I've been a Star Trek fan since the beginning. Silly and dated as some of the original episodes seem now, it was far and away the best science fiction on television at the time.
It really wasn't science fiction, although it got that label because it was set in the future among "aliens." Oddly enough, the show was really about the humans -- how they reacted and interacted with concepts and people who were foreign to them. It posited a future where war on Earth and the pursuit of material gain had been replaced by a desire for self-improvement and the acquisition of knowledge, but still struggled with issues of power, control, sex and ego.
The second series, some decades later, was more sophisticated both in acting, writing and "message."
Both were actually interstellar morality plays disguised as futuristic conundrums. Does one do the "right thing" and what is the "right thing?" Does the Prime Directive trump compassion? If you offer "advancement" to a "primitive society" then what should you do when they tell you thanks, go away, we don't want/need it? "Bad guys" and "hot-dogs" and "90-day-wonders" come in both genders in the future, and navigating between human frailties and the pitfalls of intersteller diplomacy in the Great Void made for terrific television.
The two most famous non-humans were Spock, the Vulcan science officer hailing from a planet that deified logic over emotion, and Data, the adroid whose quest to be more human was an on-going odyssey.

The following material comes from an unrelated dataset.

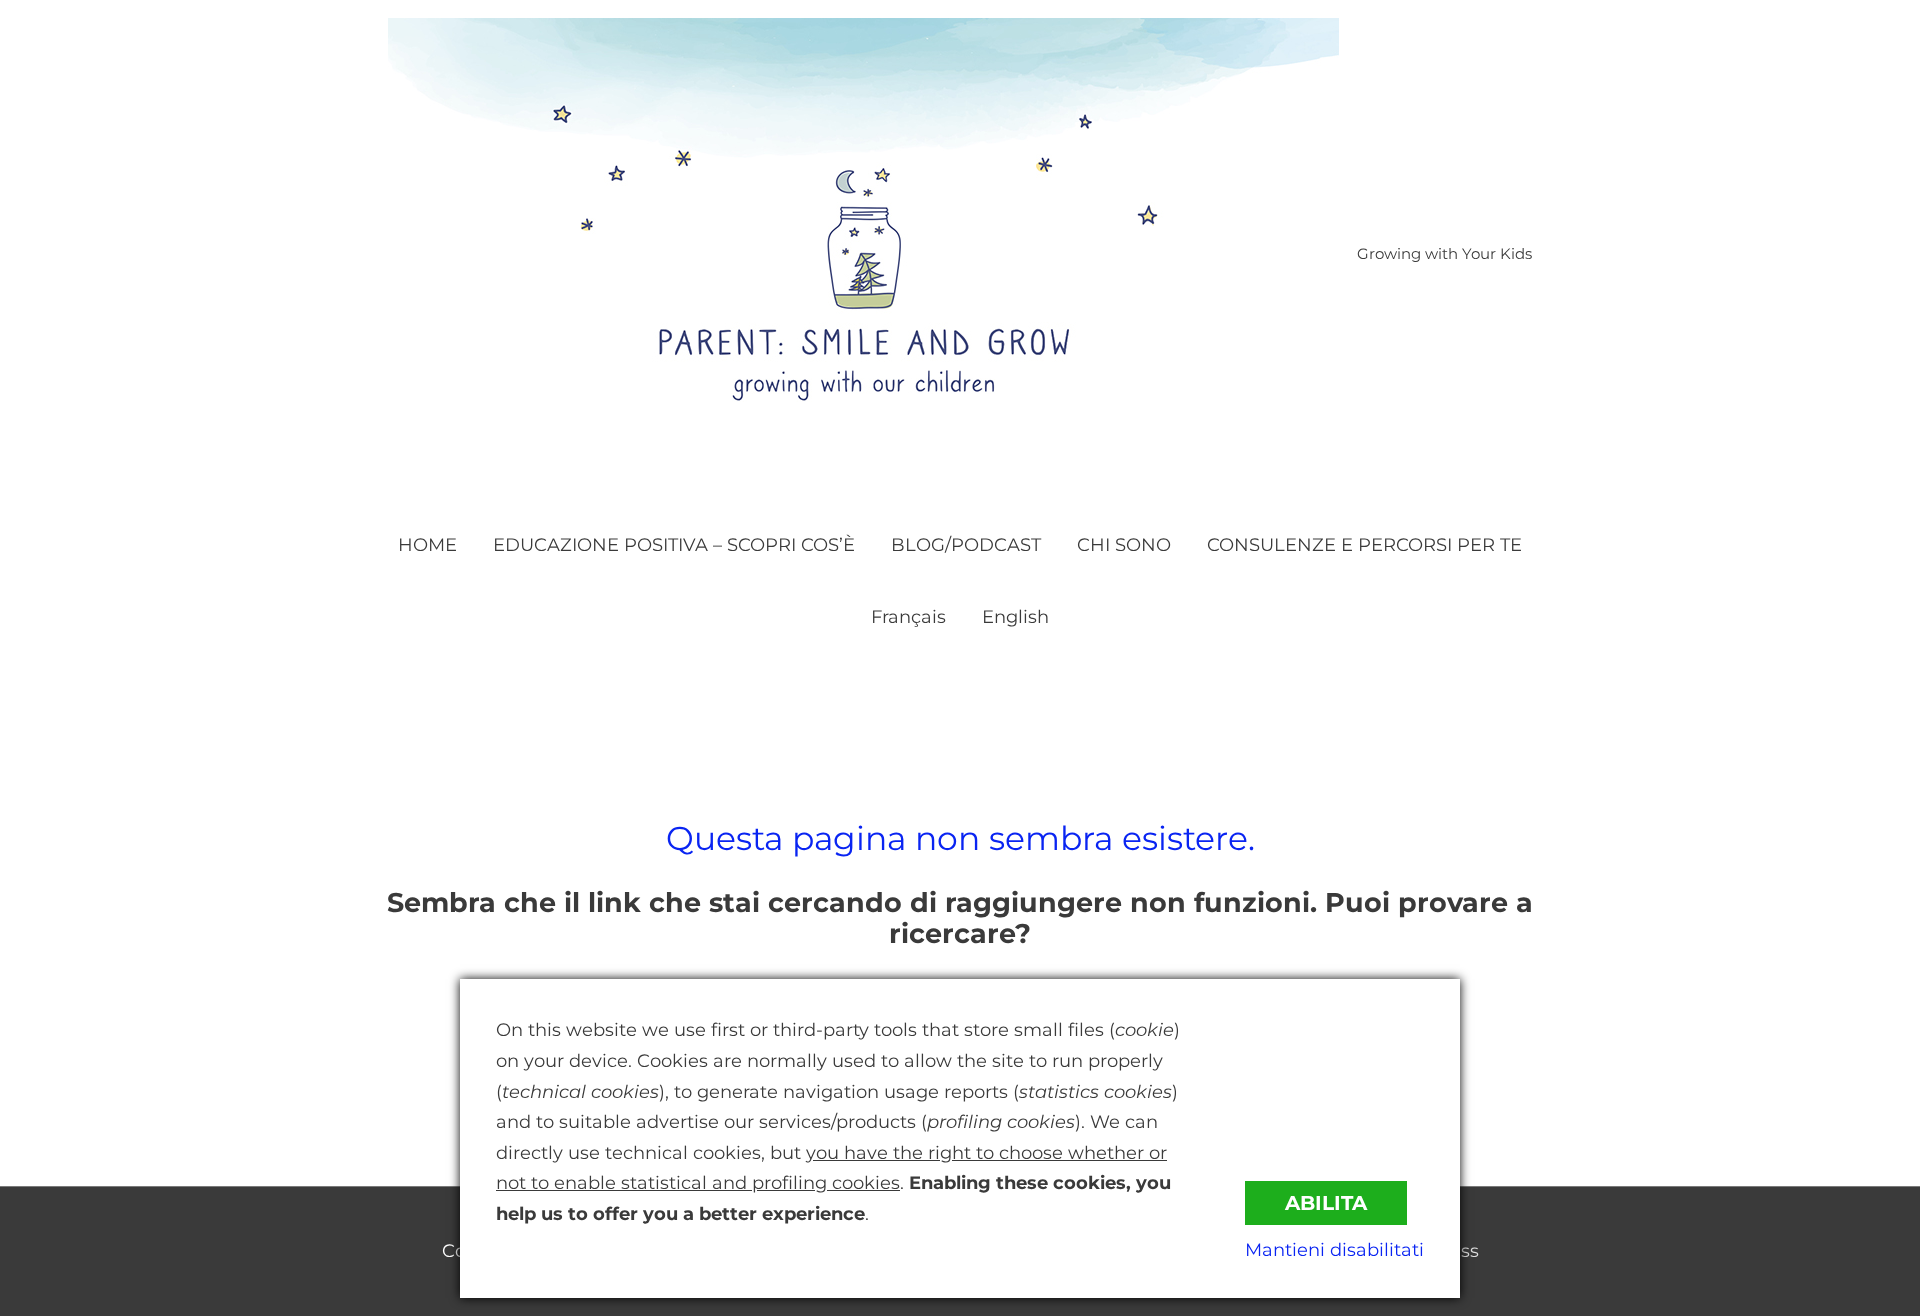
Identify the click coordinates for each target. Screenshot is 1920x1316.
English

Both reflected the human condition back at us, through the prism of non-human observance.
It's been a great ride since 1966. The Next Generation in our house grew up on Star Trek morality. As a child, he decided he wanted to be a starship captain AND a rabbi. I think those ambitions have been tempered a bit by now, but I found it interesting that he pretty much equated those two posts.
Thank you, Gene Roddenberry, for the vision of a future where there is always a win-win solution, and the Kobayashi Maru can be beaten.